En premier lieu, en réponse à la demande qui lui a été adressée, le maire de Saint-Jean-de-Braye a indiqué à la commission, d'une part, que les documents sollicités aux points 1), 3), 4) et 5) de la demande ont été communiqués à Madame X, par courrier du 21 novembre 2022, dont une copie lui est jointe et que, d'autre part, le document mentionné au point 2) n'existe pas. La commission ne peut donc que déclarer sans objet la demande d’avis sur ces cinq points.

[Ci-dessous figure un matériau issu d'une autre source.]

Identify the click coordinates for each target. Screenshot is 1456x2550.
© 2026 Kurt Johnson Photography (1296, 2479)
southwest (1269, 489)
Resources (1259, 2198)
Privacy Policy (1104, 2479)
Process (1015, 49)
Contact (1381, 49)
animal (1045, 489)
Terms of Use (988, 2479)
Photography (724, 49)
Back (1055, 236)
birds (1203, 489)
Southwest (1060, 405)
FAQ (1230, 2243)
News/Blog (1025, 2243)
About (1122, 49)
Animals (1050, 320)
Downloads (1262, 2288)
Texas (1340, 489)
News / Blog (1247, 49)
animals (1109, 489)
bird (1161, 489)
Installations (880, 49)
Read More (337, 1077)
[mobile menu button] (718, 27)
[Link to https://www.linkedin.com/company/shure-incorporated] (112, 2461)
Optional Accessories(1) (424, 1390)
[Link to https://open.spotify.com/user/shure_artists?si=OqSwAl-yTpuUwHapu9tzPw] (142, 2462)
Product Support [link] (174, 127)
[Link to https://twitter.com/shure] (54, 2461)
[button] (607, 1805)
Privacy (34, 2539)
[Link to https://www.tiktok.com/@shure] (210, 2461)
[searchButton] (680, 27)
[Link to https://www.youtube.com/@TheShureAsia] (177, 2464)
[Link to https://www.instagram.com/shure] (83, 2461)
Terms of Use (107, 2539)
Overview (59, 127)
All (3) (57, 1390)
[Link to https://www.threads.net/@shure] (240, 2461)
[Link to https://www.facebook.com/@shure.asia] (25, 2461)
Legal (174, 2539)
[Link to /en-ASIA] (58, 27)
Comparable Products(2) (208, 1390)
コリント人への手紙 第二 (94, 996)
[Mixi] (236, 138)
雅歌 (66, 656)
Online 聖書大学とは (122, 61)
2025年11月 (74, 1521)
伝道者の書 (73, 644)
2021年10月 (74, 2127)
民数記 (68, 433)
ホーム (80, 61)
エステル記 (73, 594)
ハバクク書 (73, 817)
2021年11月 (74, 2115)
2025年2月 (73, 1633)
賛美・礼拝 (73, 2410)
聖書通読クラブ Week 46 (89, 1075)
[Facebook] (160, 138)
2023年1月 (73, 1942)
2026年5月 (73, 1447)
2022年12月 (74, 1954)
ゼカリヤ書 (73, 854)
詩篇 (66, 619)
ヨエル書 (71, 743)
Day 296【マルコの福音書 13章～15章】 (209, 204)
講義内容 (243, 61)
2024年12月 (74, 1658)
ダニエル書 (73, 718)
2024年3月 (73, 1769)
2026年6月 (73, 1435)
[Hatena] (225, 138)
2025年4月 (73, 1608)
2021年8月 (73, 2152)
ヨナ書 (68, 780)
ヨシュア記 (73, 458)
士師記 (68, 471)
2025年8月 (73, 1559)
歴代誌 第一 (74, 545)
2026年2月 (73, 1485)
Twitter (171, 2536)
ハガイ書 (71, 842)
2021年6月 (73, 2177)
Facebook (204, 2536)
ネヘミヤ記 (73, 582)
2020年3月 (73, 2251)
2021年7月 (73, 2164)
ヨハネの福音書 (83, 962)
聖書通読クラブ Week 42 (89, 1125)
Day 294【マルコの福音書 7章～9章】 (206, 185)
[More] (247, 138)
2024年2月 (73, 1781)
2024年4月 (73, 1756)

En second lieu, la commission souligne que la vie privée des fonctionnaires et agents publics doit bénéficier de la même protection que celle des autres citoyens. Elle admet toutefois que les fonctions et le statut de ces personnels justifient que certaines informations les concernant puissent être communiquées. Il en est ainsi, notamment, des arrêtés de nomination, de la qualité d'agent public, de l'adresse administrative et, s'agissant de la rémunération, des composantes fixes de celle-ci : grade et échelon, indice de traitement, nouvelle bonification indiciaire (NBI), indemnités de sujétion. La commission estime cependant que, si les administrés doivent pouvoir accéder à certains renseignements concernant la qualité de leur interlocuteur, la protection, par l’article L311-6 du code des relations entre le public et l’administration, de la vie privée impose que ces aménagements soient limités à ce qui est strictement nécessaire à leur information légitime.
Ainsi, s'agissant des éléments de rémunération, la commission est défavorable à la communication des informations liées, soit à la situation familiale et personnelle (supplément familial), soit à l'appréciation ou au jugement de valeur porté sur la manière de servir de l'agent (primes pour travaux supplémentaires, primes de rendement), ou encore de celles relatives aux horaires de travail, aux indemnités et heures supplémentaires. Il en va de même, pour le cas où la rémunération comporterait une part variable, du montant total des primes versées ou du montant total de la rémunération, dès lors que ces données, combinées avec les composantes fixes, communicables, de cette rémunération, permettraient de déduire le sens de l'appréciation ou du jugement de valeur porté sur l'agent.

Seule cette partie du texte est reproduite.